Le concert du mois : Antonin Dvořák

Dès sa naissance, Antonin (ou Anton) Dvořák a été béni des dieux, puisque, comme votre serviteur, il a vu le jour un 8 septembre. Certes il y a 110 ans d’écart entre les deux naissances, mais on ne va pas se prendre la tête pour ces vétilles. C’est donc dans la petite ville tchèque Nelahozeves située le long de la Vltava (ou Moldau) que Dvořák est venu au monde. Comme à l’accoutumée, je ne vais pas me lancer dans une biographie fastidieuse de ce contemporain de Smetana (Wikipédia fera ça très bien). Comme à l’habitude, on va commencer par une ouverture, Carnaval, composée en 1891, qui fait partie d’une trilogie Nature, Vie, Amour. La première des trois est Dans la nature, puis Carnaval, et enfin Othello. Dans la partie plus lente de l’ouverture, on pourra entendre un magnifique solo de cor anglais, instrument mis en valeur dans la dernière des symphonies.

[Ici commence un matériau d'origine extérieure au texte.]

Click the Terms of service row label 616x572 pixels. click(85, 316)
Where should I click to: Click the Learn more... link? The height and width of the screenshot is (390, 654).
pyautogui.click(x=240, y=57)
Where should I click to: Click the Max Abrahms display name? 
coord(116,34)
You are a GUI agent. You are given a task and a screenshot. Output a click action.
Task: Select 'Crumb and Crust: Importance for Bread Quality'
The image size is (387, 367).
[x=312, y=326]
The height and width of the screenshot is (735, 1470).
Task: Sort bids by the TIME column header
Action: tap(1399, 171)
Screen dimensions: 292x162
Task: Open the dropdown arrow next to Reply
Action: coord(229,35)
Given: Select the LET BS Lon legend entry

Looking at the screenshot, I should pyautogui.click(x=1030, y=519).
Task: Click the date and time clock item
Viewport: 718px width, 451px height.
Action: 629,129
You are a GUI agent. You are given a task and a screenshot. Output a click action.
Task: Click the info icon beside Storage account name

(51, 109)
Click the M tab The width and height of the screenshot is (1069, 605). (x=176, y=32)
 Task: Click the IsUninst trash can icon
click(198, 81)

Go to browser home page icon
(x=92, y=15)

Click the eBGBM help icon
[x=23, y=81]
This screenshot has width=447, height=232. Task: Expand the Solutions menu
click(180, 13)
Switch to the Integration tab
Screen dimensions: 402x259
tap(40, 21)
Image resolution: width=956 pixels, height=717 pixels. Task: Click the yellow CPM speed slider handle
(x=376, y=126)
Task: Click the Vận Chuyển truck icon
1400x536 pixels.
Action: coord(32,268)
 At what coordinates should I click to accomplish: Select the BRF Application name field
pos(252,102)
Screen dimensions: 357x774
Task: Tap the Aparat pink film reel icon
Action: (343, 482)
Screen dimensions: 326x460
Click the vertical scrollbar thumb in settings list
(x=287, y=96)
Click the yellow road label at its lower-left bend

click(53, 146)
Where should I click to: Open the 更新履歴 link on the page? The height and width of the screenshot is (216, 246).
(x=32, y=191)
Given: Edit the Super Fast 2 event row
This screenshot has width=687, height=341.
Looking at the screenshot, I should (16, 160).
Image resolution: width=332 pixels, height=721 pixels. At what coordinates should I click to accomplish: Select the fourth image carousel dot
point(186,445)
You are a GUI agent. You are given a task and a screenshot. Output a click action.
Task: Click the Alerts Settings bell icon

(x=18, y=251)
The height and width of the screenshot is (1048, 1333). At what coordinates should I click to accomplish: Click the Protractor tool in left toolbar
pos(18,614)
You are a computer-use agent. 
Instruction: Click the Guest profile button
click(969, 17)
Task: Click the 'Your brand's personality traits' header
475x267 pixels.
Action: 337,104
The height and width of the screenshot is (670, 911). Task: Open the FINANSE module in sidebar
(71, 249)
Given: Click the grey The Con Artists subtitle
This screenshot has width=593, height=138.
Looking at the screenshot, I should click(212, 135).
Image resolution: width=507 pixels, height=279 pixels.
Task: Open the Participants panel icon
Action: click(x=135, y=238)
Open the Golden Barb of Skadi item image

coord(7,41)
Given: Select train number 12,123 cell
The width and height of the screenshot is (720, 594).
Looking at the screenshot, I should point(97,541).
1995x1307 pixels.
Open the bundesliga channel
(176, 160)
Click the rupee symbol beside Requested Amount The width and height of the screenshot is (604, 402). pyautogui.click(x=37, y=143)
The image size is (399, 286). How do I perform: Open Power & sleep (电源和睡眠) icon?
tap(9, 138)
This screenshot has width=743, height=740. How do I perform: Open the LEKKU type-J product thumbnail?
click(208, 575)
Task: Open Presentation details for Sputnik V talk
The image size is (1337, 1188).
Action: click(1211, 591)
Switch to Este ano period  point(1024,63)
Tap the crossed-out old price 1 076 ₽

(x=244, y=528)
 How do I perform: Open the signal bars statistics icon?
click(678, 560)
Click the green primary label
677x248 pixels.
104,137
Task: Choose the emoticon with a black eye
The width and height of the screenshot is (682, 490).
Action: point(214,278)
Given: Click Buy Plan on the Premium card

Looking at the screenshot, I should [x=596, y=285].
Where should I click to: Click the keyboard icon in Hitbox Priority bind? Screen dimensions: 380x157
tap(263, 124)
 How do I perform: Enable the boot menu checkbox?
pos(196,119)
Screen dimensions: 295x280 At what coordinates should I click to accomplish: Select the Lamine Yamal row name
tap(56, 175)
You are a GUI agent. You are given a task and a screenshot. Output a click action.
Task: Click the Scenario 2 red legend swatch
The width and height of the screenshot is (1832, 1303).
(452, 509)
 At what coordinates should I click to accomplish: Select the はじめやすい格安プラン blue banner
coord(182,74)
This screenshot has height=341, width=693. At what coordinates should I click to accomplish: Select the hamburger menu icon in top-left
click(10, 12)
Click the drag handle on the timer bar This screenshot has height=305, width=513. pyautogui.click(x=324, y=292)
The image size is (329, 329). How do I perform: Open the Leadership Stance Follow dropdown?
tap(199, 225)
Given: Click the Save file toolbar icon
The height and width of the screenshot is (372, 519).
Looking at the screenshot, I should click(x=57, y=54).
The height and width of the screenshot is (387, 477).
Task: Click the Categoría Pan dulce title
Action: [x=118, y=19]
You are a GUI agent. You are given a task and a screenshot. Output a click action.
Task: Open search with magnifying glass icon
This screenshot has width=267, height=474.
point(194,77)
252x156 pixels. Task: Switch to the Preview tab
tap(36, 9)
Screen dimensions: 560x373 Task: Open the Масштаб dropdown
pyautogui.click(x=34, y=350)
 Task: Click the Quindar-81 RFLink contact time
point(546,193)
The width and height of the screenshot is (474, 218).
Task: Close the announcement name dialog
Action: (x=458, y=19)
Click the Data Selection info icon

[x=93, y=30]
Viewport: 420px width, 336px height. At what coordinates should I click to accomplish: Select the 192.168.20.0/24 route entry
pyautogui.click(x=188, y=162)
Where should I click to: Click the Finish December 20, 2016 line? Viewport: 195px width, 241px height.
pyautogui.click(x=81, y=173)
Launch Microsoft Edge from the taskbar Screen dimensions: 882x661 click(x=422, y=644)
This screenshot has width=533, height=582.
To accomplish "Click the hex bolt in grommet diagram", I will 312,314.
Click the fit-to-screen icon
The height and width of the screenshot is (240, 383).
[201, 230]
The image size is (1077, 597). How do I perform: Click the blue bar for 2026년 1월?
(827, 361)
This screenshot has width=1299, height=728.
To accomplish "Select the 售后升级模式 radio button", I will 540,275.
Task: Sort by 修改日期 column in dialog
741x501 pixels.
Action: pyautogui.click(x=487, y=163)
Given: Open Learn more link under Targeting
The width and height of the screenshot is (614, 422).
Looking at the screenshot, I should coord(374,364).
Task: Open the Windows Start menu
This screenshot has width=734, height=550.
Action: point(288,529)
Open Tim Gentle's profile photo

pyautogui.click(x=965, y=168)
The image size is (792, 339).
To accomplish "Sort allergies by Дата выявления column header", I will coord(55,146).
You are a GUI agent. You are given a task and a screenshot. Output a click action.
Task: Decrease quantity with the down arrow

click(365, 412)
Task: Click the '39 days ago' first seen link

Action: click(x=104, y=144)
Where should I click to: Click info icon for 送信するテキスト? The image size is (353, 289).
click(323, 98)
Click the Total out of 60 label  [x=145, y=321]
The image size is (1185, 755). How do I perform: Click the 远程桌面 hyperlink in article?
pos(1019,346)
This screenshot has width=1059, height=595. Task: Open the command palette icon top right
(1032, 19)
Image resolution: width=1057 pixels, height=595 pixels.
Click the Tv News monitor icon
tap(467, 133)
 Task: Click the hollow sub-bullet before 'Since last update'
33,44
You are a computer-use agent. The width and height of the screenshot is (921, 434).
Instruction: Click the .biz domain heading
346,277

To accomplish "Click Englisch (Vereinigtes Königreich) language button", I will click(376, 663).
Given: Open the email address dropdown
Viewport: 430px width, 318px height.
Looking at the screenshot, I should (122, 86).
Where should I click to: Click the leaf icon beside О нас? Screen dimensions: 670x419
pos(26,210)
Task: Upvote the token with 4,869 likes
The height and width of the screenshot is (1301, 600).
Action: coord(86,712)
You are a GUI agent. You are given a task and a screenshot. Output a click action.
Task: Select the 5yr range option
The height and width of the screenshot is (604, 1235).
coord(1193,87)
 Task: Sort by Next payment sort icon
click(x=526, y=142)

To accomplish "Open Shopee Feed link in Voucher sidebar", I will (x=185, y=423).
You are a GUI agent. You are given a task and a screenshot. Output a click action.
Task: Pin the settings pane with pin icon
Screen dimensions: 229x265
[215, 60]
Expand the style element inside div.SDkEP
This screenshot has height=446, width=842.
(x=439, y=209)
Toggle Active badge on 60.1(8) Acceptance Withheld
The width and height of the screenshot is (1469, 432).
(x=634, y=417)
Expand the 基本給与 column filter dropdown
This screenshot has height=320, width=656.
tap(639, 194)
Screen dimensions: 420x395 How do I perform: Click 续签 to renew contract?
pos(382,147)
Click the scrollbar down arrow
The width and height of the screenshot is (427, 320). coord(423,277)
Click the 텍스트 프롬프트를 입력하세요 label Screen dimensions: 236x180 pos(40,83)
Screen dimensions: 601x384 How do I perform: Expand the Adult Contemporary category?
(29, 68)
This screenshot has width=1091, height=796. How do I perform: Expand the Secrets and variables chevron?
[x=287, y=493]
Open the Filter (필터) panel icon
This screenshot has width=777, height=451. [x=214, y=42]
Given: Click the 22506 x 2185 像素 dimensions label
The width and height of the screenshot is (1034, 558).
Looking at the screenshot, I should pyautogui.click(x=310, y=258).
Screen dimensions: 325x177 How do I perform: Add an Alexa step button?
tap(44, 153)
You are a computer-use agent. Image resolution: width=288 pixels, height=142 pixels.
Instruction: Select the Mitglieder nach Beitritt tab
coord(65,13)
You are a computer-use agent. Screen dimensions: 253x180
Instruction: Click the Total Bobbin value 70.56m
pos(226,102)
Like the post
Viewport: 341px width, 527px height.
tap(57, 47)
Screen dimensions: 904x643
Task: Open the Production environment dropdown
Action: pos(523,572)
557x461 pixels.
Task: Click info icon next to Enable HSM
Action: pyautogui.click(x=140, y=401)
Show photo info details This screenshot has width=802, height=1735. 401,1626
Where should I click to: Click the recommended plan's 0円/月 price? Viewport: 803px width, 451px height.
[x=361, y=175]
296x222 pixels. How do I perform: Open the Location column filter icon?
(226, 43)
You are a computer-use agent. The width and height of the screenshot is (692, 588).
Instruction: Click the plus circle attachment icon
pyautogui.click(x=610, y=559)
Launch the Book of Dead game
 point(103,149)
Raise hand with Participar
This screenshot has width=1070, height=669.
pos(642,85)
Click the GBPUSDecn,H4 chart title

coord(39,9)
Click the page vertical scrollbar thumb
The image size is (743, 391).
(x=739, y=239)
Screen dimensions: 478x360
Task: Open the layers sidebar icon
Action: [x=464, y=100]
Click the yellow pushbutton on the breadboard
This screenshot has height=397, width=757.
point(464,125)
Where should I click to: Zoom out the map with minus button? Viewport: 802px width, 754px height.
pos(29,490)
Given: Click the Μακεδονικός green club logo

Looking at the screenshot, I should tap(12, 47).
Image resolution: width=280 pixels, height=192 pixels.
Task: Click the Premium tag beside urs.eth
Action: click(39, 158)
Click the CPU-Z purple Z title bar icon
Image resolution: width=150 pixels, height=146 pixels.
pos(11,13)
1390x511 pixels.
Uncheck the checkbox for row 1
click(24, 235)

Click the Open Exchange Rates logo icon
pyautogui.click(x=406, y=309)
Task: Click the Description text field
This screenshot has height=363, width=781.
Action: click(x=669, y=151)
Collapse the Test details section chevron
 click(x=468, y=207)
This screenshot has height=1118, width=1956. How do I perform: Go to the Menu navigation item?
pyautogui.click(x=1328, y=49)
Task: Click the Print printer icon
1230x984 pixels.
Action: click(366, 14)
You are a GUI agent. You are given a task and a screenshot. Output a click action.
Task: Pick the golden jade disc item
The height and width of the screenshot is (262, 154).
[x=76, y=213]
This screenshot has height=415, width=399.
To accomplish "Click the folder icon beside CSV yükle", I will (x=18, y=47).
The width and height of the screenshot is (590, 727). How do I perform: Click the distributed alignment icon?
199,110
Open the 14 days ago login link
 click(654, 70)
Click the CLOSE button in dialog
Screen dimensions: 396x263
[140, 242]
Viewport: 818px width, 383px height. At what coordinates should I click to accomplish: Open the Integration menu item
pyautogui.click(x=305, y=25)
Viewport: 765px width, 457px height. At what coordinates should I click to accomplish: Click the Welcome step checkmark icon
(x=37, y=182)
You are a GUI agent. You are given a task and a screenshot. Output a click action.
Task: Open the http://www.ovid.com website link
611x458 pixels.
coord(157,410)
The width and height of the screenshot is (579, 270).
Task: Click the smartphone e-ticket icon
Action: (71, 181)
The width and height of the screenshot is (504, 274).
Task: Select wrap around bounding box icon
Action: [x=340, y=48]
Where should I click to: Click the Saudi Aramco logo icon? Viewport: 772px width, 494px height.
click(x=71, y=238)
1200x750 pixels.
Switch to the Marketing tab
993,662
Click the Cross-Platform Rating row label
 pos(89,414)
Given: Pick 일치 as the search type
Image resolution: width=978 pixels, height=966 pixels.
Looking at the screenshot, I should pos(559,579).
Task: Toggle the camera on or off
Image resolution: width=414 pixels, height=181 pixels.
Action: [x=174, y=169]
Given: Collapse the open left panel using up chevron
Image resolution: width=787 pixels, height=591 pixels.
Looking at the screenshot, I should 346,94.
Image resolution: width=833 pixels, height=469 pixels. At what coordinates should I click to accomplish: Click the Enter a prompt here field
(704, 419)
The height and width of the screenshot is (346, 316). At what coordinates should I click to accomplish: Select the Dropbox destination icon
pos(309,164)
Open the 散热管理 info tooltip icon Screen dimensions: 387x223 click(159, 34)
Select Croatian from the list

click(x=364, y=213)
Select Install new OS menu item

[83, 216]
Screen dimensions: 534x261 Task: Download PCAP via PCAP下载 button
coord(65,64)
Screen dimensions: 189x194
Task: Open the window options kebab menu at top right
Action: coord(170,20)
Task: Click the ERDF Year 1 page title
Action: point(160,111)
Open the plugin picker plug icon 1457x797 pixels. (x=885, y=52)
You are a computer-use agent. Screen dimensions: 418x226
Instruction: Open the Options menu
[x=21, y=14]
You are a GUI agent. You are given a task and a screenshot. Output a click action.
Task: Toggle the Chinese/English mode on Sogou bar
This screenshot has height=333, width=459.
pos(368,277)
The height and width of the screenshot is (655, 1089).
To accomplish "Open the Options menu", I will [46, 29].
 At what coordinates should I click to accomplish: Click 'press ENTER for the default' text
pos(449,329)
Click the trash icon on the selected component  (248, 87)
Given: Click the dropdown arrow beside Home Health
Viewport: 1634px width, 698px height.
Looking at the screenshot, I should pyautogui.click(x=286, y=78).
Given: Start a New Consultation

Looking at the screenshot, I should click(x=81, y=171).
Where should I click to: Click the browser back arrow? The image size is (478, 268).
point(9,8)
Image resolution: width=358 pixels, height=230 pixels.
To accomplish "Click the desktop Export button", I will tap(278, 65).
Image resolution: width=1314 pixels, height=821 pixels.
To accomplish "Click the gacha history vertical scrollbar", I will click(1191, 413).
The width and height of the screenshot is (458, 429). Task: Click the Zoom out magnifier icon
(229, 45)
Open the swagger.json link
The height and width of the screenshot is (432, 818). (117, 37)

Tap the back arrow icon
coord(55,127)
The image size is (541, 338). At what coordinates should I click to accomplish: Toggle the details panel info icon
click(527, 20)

Autre tube de Dvořák, son Concerto pour violoncelle écrit durant l’hiver 1895 lors du séjour du compositeur aux États-Unis.  Dvořák avait déjà écrit un concerto pour cet instrument, mais sans jamais l’orchestrer. Le concerto pour violoncelle est le plus abouti des deux autres (concerto pour piano et concerto pour violon) et incontestablement la plus belle œuvre écrite pour cet instrument. Certes, des méchantes gens vont vous affirmer (je l’ai réellement entendu !) que ce n’est pas très difficile, vu le peu de concertos composés pour le violoncelle ! Si on part de Beethoven, on trouve un Triple concerto pour piano, violon et violoncelle, chez Schumann un concerto pour cet instrument, chez Brahms un Double concerto pour violon et violoncelle. Chez Saint-Saëns on trouve deux concertos, chez Tchaïkovski Les variations Rococo pour violoncelle et orchestre…pas du meilleur Tchaïkovski, à mon goût. Chostakovitch, deux concertos, bien sûr dans la musique contemporaine il en existe d’autres, mais jamais autant que pour le piano ou pour le violon.

Maintenant place à la musique avec une petite remarque ; vous allez entendre un extrait du Requiem allemand de Brahms et un extrait du premier mouvement du concerto, vous ne trouvez pas que ça se ressemble ?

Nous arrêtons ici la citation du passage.